Lot of people have back stories. You know, shady or sad pieces of past, tucked out of sight. I think I can realize that as well as anyone, seeing as many memories of my past could easily be made into a Lifetime movie.
The point is, first meetings don't mean shit. Second or third, either. Because you think you know a person, and then they casually mention how they once broke into a house or flushed a very alive goldfish down the toilet because feeding it became a hassle.
You'd think I would've learned my lesson after the events of my childhood, but, sadly, I didn't. Instead, I became a cynic, not caring about people's stories or dubbing them as dull and uninteresting right off the bat. Sometimes, in a world full of so many people and feelings and ideas and recollections, things fall to the wayside. You meet a person, put him in a category, and become surprised and flustered when he dares to do something you think is out of the ordinary.
So, hypocrite that I was, I did just that. And it wasn't until one summer and one person turned everything upside down that I changed.
Erma Levithan doesn't look like a crazy, lust-filled, impulsive harlot. For one, she's my grandma. And, as grandmas go, she has a lined face and silver hair, veiny blue hands and a godawful name. The second reason is that she's considered by the general customers—the poor, the yearning, the huddled mass, flotsam of the sea, etc.—to be a veritable saint.

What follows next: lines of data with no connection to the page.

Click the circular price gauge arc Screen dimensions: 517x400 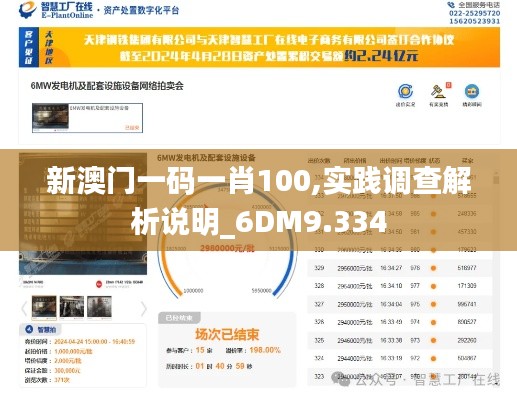(227, 243)
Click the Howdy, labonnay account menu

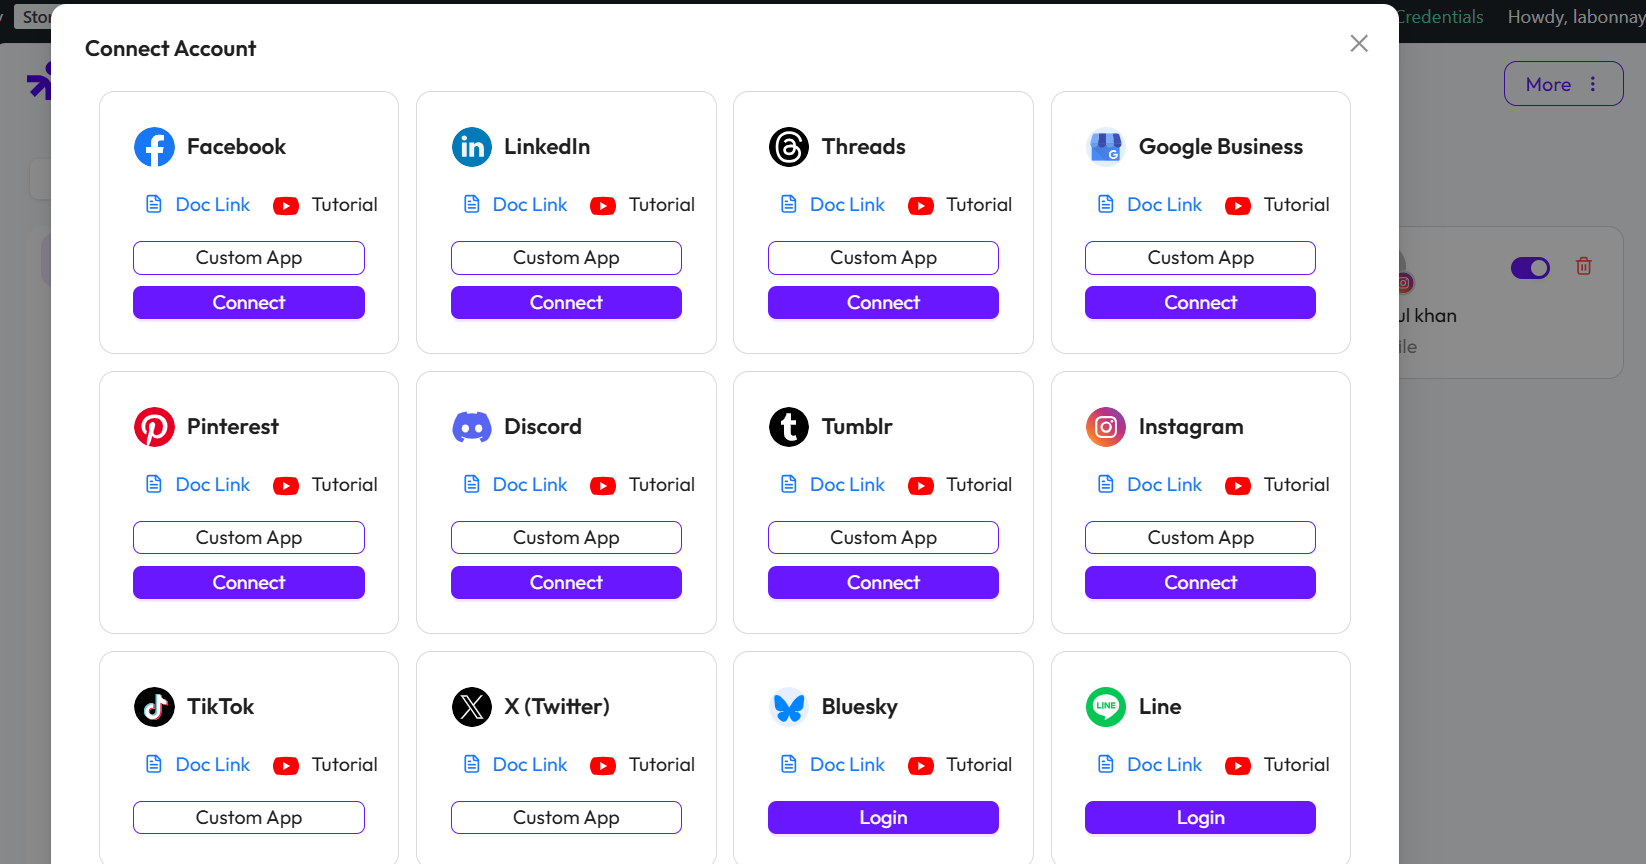(x=1573, y=17)
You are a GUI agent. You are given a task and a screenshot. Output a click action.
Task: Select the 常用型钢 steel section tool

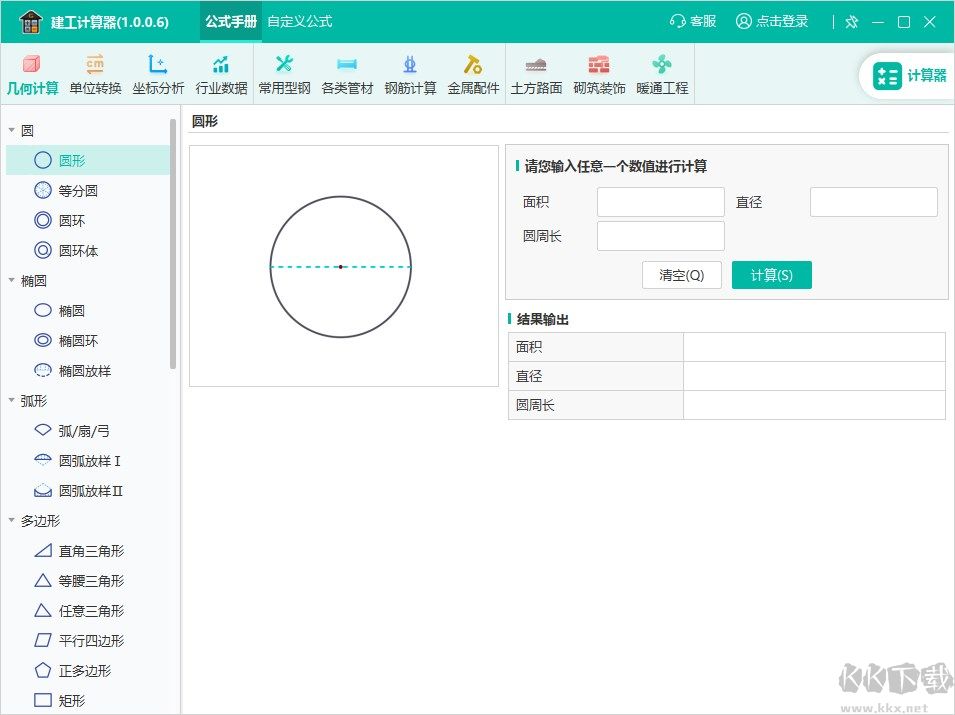(283, 72)
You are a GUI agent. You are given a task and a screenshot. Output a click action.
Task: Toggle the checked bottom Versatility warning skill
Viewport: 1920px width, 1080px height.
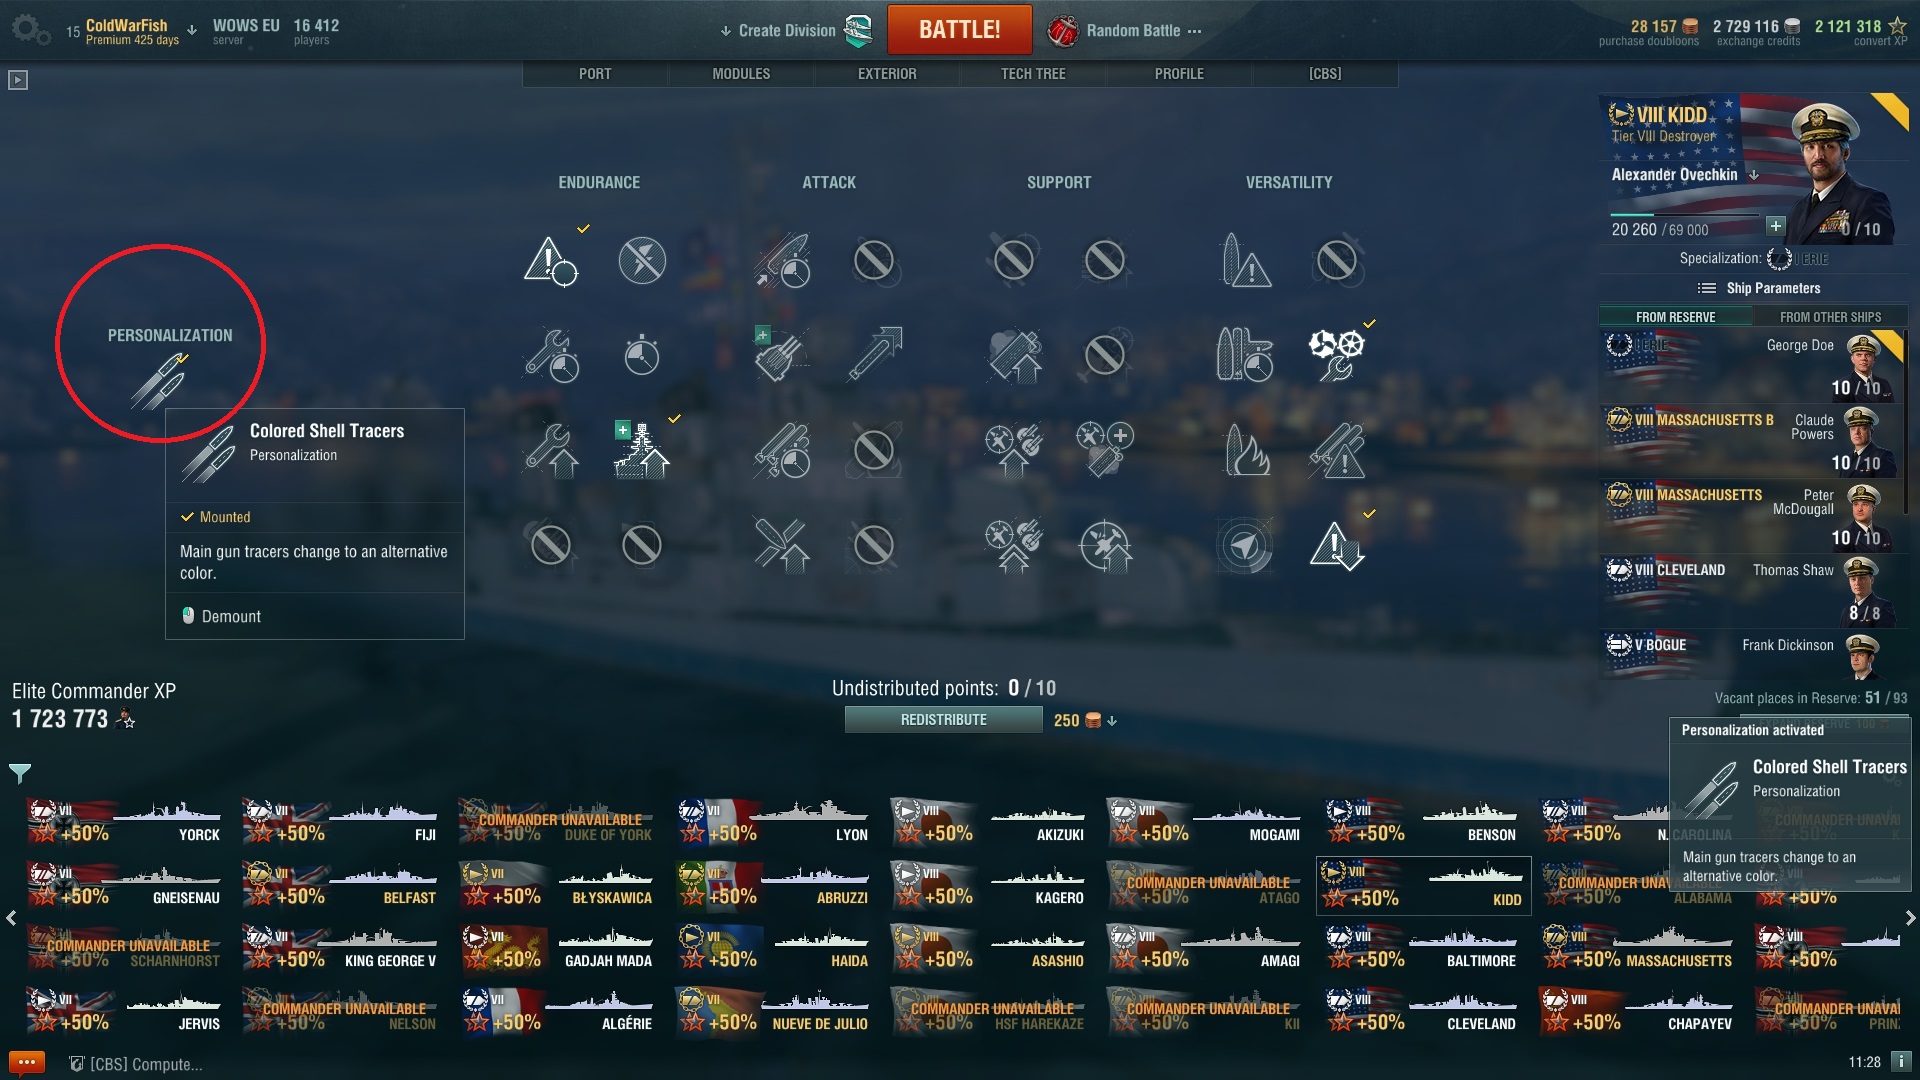coord(1337,546)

But, as people generally go, there is more to her than meets the eye. And, as a young woman, she was a crazy, lust-filled, impulsive harlot.
She's not shy about her past; if you ask her about it she'll tell you. Which I never understood, seeing as it was the kind of past most people would prefer to kept privy to themselves.
At the ripe age of eighteen, she left Rhode Island with her new, rich husband—Floyd Levithan the Third. She and Floyd were young and carefree, choosing to move to Florida for the sunshine and beaches, plus to avoid their familial relations. Both families disapproved of the other, making their marriage a good, old-fashioned Romeo and Juliet romance.
Erma and Floyd lived happily, she being the toiling housewife expected of her, he attempting to open a fish and pet store (yes, you read correctly. Even as a millionaire heir, they lived simply as he invested in his dream of Floyd's Fish Emporium).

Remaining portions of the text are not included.